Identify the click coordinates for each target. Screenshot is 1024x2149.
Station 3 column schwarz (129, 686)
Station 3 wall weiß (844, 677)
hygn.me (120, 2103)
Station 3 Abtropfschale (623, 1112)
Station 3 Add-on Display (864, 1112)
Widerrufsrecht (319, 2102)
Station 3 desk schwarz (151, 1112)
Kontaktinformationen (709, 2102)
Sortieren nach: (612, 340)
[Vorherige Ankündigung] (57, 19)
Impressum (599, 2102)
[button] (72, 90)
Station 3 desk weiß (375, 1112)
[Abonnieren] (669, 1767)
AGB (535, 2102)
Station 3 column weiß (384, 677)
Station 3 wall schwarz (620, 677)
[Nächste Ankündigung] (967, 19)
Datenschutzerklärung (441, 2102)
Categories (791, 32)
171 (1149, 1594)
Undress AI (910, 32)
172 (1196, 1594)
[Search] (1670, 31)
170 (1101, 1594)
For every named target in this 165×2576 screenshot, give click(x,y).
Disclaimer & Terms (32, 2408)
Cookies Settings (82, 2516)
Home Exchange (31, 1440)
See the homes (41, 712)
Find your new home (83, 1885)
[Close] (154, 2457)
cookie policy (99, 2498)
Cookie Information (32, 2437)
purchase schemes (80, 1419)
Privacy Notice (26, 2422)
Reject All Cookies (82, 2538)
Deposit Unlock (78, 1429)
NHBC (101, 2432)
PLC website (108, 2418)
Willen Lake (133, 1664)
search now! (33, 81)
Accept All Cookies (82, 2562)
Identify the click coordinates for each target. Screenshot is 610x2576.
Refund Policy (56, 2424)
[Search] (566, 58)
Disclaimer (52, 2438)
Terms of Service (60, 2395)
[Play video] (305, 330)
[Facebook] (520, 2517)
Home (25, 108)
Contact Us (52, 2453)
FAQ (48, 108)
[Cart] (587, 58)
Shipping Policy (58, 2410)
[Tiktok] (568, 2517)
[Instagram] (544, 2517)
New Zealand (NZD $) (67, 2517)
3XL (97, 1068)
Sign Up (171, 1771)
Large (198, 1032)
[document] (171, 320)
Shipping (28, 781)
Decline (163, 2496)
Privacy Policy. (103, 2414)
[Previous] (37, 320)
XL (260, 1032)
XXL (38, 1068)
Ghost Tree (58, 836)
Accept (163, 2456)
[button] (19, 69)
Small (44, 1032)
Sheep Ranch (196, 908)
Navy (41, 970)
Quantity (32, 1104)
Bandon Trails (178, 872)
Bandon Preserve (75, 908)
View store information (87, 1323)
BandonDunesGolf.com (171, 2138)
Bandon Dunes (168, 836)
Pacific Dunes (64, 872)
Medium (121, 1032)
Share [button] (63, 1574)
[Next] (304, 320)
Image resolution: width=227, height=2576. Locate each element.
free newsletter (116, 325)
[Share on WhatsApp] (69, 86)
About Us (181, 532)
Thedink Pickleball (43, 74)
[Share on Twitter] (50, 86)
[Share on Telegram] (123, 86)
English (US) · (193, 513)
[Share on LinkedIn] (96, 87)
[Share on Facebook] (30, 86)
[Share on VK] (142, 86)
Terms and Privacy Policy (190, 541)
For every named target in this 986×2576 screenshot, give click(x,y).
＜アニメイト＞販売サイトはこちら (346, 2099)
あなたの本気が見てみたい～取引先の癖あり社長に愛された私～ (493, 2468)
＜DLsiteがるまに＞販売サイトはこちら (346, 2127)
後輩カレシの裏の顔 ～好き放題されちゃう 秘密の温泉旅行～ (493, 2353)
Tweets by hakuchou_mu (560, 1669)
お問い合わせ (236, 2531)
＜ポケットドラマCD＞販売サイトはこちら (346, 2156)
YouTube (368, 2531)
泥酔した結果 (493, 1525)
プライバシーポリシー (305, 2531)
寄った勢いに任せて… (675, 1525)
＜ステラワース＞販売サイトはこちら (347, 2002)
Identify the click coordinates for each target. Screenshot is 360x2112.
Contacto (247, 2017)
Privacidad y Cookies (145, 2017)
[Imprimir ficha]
++++++++++++++++++++
## INSTRUCTIONS FOR THE TASK
The answer must be a verbatim transcription of all the entries.

## FINISHED TASK
Identify the click coordinates for each target. Screenshot is 1024x2149.
Station 3 column schwarz (129, 686)
Station 3 wall weiß (844, 677)
hygn.me (120, 2103)
Station 3 Abtropfschale (623, 1112)
Station 3 Add-on Display (864, 1112)
Widerrufsrecht (319, 2102)
Station 3 desk schwarz (151, 1112)
Kontaktinformationen (709, 2102)
Sortieren nach: (612, 340)
[Vorherige Ankündigung] (57, 19)
Impressum (599, 2102)
[button] (72, 90)
Station 3 desk weiß (375, 1112)
[Abonnieren] (669, 1767)
AGB (535, 2102)
Station 3 column weiß (384, 677)
Station 3 wall schwarz (620, 677)
[Nächste Ankündigung] (967, 19)
Datenschutzerklärung (441, 2102)
Categories (791, 32)
171 (1149, 1594)
Undress AI (910, 32)
172 (1196, 1594)
[Search] (1670, 31)
170 (1101, 1594)
For every named target in this 165×2576 screenshot, give click(x,y).
Disclaimer & Terms (32, 2408)
Cookies Settings (82, 2516)
Home Exchange (31, 1440)
See the homes (41, 712)
Find your new home (83, 1885)
[Close] (154, 2457)
cookie policy (99, 2498)
Cookie Information (32, 2437)
purchase schemes (80, 1419)
Privacy Notice (26, 2422)
Reject All Cookies (82, 2538)
Deposit Unlock (78, 1429)
NHBC (101, 2432)
PLC website (108, 2418)
Willen Lake (133, 1664)
search now! (33, 81)
Accept All Cookies (82, 2562)
Identify the click coordinates for each target. Screenshot is 610x2576.
Refund Policy (56, 2424)
[Search] (566, 58)
Disclaimer (52, 2438)
Terms of Service (60, 2395)
[Play video] (305, 330)
[Facebook] (520, 2517)
Home (25, 108)
Contact Us (52, 2453)
FAQ (48, 108)
[Cart] (587, 58)
Shipping Policy (58, 2410)
[Tiktok] (568, 2517)
[Instagram] (544, 2517)
New Zealand (NZD $) (67, 2517)
3XL (97, 1068)
Sign Up (171, 1771)
Large (198, 1032)
[document] (171, 320)
Shipping (28, 781)
Decline (163, 2496)
Privacy Policy. (103, 2414)
[Previous] (37, 320)
XL (260, 1032)
XXL (38, 1068)
Ghost Tree (58, 836)
Accept (163, 2456)
[button] (19, 69)
Small (44, 1032)
Sheep Ranch (196, 908)
Navy (41, 970)
Quantity (32, 1104)
Bandon Trails (178, 872)
Bandon Preserve (75, 908)
View store information (87, 1323)
BandonDunesGolf.com (171, 2138)
Bandon Dunes (168, 836)
Pacific Dunes (64, 872)
Medium (121, 1032)
Share [button] (63, 1574)
[Next] (304, 320)
Image resolution: width=227, height=2576. Locate each element.
free newsletter (116, 325)
[Share on WhatsApp] (69, 86)
About Us (181, 532)
Thedink Pickleball (43, 74)
[Share on Twitter] (50, 86)
[Share on Telegram] (123, 86)
English (US) · (193, 513)
[Share on LinkedIn] (96, 87)
[Share on Facebook] (30, 86)
[Share on VK] (142, 86)
Terms and Privacy Policy (190, 541)
For every named target in this 986×2576 screenshot, give click(x,y).
＜アニメイト＞販売サイトはこちら (346, 2099)
あなたの本気が見てみたい～取引先の癖あり社長に愛された私～ (493, 2468)
＜DLsiteがるまに＞販売サイトはこちら (346, 2127)
後輩カレシの裏の顔 ～好き放題されちゃう 秘密の温泉旅行～ (493, 2353)
Tweets by hakuchou_mu (560, 1669)
お問い合わせ (236, 2531)
＜ポケットドラマCD＞販売サイトはこちら (346, 2156)
YouTube (368, 2531)
泥酔した結果 (493, 1525)
プライバシーポリシー (305, 2531)
寄った勢いに任せて… (675, 1525)
＜ステラワース＞販売サイトはこちら (347, 2002)
Identify the click coordinates for each target. Screenshot is 360x2112.
Contacto (247, 2017)
Privacidad y Cookies (145, 2017)
[Imprimir ficha]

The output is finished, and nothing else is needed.